Salvini in lacrime dai genitori dei bimbi travolti da un Suv: “Chi li ha uccisi deve pagare”
«Puoi solo promettere giustizia, purtroppo non si possono riportare in vita Simone e Alessio». Così il ministro Matteo Salvini, visibilmente commosso e con le lacrime agli occhi, dopo l’incontro con i genitori di Alessio e Simone d’Antonio, i due bimbi morti falciati sotto casa da un suv a Vittoria (Ragusa). «Mi rifiuto di pensare che fra qualche anno questo quattro infami passeggino per il paese – dice ancora Salvini – Indietro non si può tornare, ci sono due fratellini, c’è la famiglia e poi ci sono le persone che devono andare in galera, perché se uno guida ubriaco, drogato, a 160 all’ora in una strada stretta e fa saltare le gambe a due bambini non può stare tranquillo e tornare a casa dopo pochi anni di carcere. Quando parlo di riforma della giustizia, parlo di questo di vita reale. Stando alle leggi di oggi questo infame tra cinque o sei anni passeggia per Ragusa o Vittoria, e gli altri a bordo lo stanno già facendo».
Salvini durante l’incontro a Ragusa
Salvini: “Tre dei quattro infami sono già liberi”
Un concetto ribadito su Facebook del ministro dell’Interno.

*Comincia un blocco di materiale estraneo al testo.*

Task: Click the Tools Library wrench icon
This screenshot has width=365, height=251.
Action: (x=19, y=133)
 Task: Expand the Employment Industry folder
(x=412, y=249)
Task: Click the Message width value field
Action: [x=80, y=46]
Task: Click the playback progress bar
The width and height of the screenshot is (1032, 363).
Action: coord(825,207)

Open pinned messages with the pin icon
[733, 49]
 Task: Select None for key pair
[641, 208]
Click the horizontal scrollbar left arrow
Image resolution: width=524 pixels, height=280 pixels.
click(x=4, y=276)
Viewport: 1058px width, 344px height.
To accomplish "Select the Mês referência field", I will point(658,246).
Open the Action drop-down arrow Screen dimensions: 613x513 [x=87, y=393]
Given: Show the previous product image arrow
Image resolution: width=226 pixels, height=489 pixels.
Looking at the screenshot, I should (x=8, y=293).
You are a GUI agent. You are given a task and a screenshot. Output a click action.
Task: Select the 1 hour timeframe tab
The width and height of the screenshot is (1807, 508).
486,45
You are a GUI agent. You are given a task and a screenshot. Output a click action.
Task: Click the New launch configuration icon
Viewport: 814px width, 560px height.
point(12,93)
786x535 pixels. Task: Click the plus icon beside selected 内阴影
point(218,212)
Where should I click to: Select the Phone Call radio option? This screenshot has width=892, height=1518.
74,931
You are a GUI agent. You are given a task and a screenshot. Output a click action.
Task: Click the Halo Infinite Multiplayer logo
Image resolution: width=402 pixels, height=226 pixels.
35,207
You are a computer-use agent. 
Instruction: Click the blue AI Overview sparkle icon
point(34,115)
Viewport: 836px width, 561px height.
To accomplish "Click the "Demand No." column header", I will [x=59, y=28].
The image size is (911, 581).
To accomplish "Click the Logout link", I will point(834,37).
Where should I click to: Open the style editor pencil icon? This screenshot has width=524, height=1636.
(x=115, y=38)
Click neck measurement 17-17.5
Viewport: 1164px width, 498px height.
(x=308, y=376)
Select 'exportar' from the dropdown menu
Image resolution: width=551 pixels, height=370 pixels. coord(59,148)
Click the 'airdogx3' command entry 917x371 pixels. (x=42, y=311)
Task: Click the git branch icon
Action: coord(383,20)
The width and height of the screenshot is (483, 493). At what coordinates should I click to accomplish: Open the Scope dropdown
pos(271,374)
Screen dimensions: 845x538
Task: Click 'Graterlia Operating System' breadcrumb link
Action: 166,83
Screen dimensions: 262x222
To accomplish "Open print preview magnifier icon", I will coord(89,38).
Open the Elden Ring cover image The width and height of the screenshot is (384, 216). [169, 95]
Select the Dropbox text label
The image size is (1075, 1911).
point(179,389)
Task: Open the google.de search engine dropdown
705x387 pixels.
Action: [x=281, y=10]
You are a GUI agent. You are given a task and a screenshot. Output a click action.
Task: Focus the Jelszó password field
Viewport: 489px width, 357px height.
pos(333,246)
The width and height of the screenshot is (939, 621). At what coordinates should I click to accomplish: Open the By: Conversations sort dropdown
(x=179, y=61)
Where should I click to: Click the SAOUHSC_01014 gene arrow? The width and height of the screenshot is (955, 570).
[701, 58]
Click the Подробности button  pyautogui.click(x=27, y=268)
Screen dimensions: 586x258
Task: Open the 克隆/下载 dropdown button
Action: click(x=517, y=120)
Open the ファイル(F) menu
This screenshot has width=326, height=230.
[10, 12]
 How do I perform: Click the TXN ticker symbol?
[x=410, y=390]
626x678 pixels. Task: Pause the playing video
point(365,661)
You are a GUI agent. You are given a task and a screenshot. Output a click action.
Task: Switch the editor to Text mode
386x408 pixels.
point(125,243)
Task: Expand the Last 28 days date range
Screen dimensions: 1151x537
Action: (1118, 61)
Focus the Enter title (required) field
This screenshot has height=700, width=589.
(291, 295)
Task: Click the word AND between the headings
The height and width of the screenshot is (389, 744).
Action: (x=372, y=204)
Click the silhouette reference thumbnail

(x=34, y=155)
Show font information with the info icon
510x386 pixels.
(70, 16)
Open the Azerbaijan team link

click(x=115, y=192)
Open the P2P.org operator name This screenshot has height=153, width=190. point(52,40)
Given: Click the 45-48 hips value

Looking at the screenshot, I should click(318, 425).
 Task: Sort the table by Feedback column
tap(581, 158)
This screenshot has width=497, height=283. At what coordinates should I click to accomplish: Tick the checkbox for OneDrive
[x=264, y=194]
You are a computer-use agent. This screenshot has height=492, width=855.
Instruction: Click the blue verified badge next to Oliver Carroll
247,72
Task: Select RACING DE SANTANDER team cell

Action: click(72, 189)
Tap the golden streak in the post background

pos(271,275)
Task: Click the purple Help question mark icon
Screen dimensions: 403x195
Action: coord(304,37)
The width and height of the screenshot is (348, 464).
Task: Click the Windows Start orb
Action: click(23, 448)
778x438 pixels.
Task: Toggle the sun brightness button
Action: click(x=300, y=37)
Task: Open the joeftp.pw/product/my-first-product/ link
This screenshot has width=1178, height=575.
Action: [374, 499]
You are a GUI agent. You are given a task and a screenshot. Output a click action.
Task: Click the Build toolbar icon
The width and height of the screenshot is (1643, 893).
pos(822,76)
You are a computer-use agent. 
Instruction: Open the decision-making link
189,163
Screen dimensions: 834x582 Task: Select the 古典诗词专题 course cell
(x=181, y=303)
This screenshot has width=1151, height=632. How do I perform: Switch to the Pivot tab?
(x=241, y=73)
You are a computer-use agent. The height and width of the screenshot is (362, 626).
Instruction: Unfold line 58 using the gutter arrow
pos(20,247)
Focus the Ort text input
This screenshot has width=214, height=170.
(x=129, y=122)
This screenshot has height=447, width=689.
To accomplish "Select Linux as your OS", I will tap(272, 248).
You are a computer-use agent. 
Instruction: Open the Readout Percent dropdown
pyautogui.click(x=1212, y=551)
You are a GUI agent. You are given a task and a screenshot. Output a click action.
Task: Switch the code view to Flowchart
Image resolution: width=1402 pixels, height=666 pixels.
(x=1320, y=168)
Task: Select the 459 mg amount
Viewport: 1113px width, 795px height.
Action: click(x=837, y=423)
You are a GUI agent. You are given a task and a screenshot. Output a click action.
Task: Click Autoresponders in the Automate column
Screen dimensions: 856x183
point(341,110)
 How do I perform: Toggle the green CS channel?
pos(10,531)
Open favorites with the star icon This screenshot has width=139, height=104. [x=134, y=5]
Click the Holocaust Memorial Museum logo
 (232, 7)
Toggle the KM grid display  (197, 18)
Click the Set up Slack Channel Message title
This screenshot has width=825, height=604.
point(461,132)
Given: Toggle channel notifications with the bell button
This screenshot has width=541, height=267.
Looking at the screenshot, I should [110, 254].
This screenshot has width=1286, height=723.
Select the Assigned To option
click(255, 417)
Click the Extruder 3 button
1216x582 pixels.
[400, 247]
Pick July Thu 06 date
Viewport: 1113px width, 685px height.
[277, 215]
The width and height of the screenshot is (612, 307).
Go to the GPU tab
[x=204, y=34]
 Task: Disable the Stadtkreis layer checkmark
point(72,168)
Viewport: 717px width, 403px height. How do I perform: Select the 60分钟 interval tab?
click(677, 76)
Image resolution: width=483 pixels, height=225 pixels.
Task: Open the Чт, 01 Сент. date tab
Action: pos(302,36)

Questo il resoconto di Salvini, appena pubblicato sulla sua pagina ufficiale. «Lungo incontro con i genitori di Simone ed Alessio, i due angioletti uccisi sul portone di casa a Vittoria da quattro infami (chi guidava era drogato e ubriaco) a bordo di un Suv che andava a 160 all’ora in una stradina di paese. Maledetti vigliacchi, tre di loro sono già a spasso per il paese: sarà Giustizia, l’Italia lo deve a quelle mamme e ai quei papà, ai due fratellini che non potranno più giocare con Simone ed Alessio. Una preghiera, e tanta rabbia che si deve trasformare in forza».